「鳥山明ワールド」は永遠に...世界を魅了した漫画家の「早すぎる死」から政府は何を学べるか
TORIYAMA AND SOFT POWER
人材確保の環境づくりを急げ
ソフトパワーの経済への影響はより明らかだ。アメコミ出版社ダーク・ホース・コミックスの場合、刊行物のわずか1%にすぎない日本の漫画が売り上げの60%以上を占める。
ほかにもスタジオジブリの映画や任天堂のポケモンシリーズなど、日本のポップカルチャーは世界中でカルト的な人気を誇ると同時に主流派にも好評だ。
伝説的ゲームデザイナー宮本茂がキャラクターデザインを手がけた人気ゲームの映画版『ザ・スーパーマリオブラザーズ・ムービー』は、全世界興行収入13億ドルを突破。

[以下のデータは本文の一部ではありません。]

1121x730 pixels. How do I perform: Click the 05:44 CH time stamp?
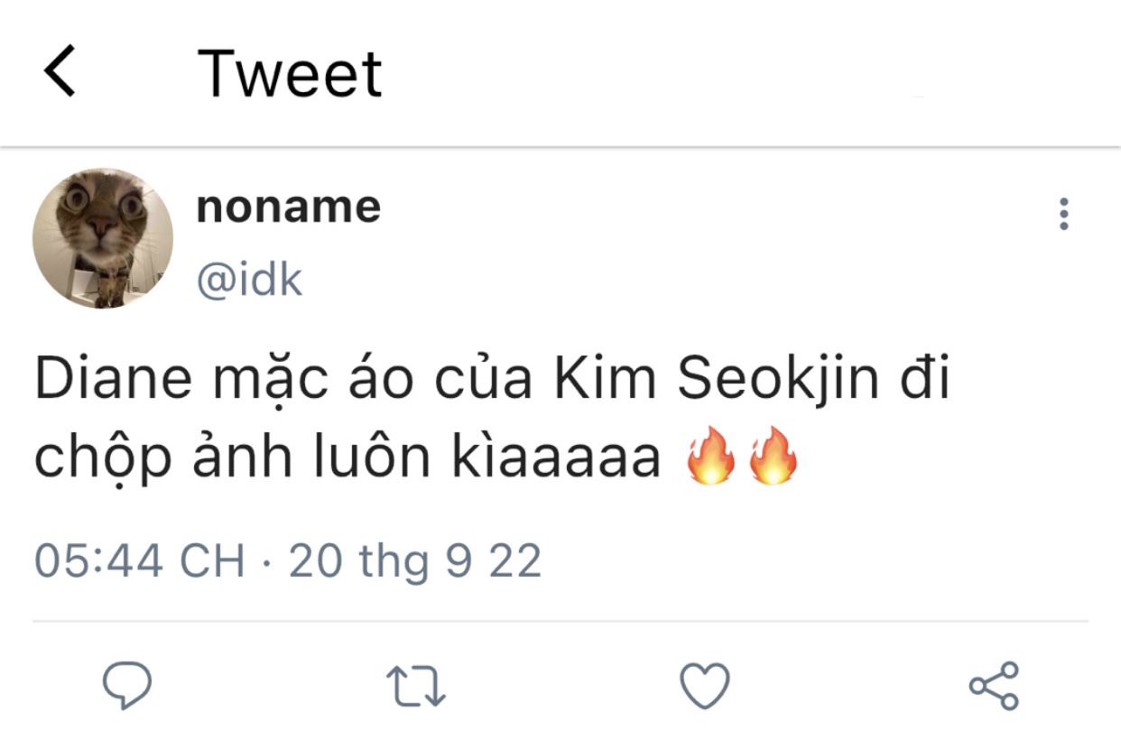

続編も2026年に公開予定だ。
こうした桁外れの数字がソフトパワーの売り込みに各国政府を過剰介入させてきたのだろう。だが皮肉にも介入は有害無益になりがちだ。韓国文化の輸出、いわゆる「韓流」に躍起の韓国政府は過度な規制でKポップの成功に水を差し、孔子学院をプロパガンダに利用する中国政府のやり方は学問の自由や資金提供の不透明さなどで猛反発を買っている。

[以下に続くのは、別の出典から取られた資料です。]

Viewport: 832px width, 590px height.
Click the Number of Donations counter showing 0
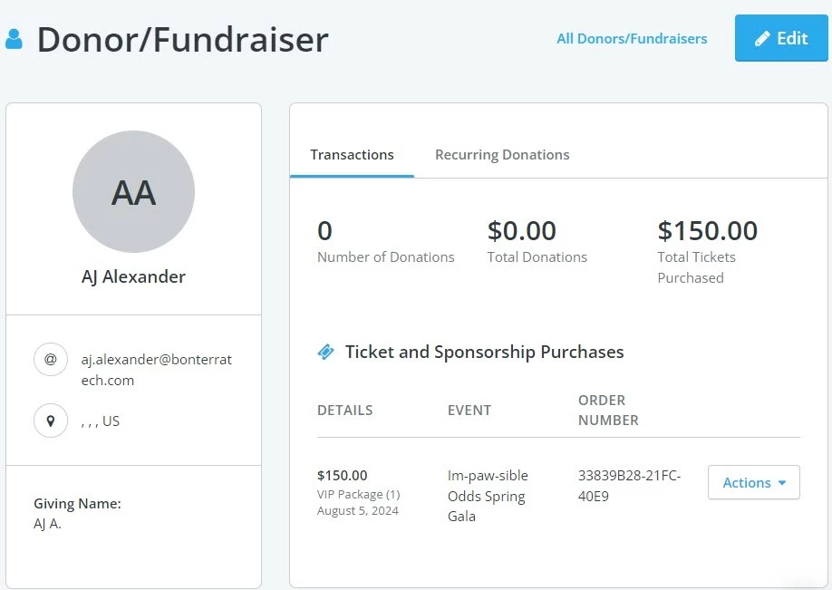324,230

日本政府は21年の東京五輪の開会式で墓穴を掘った。スキャンダルが相次いだ末に演出は盛り込みすぎ、大人気の曲やアーティストやキャラクターが登場せず盛り上がりに欠ける内容......。その一方で、寿司や和牛など和食文化の海外での紹介・消費の方法に口出ししようとしている。
政府はむしろ国内でアートの振興を妨げている問題に目を向けるべきだ。鳥山の早すぎる死はクリエーティブ産業の構造的な問題に改めて光を当てている。
働きすぎ、ひと握りの天才への依存、低賃金、人手不足といった問題を解決するには、優秀な人材を確保できるよう政府が働き方改革や新たな移民政策によって支援する必要がある。
鳥山の死は何百万ものファンの心に大きな穴をあけた。だが彼の永遠に色あせない作品と『ドラゴンボールZ』に触発された次世代のクリエーターたちが生み出す新たなアートが、その穴を埋めるに違いない。